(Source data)
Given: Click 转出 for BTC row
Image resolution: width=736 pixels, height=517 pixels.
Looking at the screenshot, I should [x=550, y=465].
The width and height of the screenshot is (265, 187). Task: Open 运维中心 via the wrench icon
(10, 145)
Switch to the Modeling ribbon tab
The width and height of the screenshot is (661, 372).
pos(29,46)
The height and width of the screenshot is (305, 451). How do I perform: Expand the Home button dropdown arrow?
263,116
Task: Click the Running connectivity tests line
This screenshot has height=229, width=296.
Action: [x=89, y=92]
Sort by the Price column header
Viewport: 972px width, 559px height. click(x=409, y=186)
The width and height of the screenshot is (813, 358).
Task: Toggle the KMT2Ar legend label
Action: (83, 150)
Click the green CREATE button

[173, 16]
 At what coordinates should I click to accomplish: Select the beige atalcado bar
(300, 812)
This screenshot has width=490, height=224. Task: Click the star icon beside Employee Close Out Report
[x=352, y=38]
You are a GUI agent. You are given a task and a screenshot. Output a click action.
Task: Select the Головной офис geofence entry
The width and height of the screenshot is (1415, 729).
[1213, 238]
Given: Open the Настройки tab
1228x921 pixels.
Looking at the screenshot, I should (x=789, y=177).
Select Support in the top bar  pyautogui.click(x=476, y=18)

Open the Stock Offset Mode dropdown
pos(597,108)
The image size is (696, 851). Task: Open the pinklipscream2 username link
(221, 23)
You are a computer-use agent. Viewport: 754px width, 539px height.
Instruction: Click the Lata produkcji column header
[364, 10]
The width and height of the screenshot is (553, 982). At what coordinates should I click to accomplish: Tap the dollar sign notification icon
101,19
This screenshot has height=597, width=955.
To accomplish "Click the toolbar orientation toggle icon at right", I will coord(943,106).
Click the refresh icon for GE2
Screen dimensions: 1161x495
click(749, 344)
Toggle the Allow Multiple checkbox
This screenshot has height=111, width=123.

** Activity **
Above are the records. Identify each line that contains the word "agent".

** Your response **
You are a GUI agent. You are given a task and a screenshot. Output a click action.
You are a computer-use agent. Viewport: 754px width, 539px height.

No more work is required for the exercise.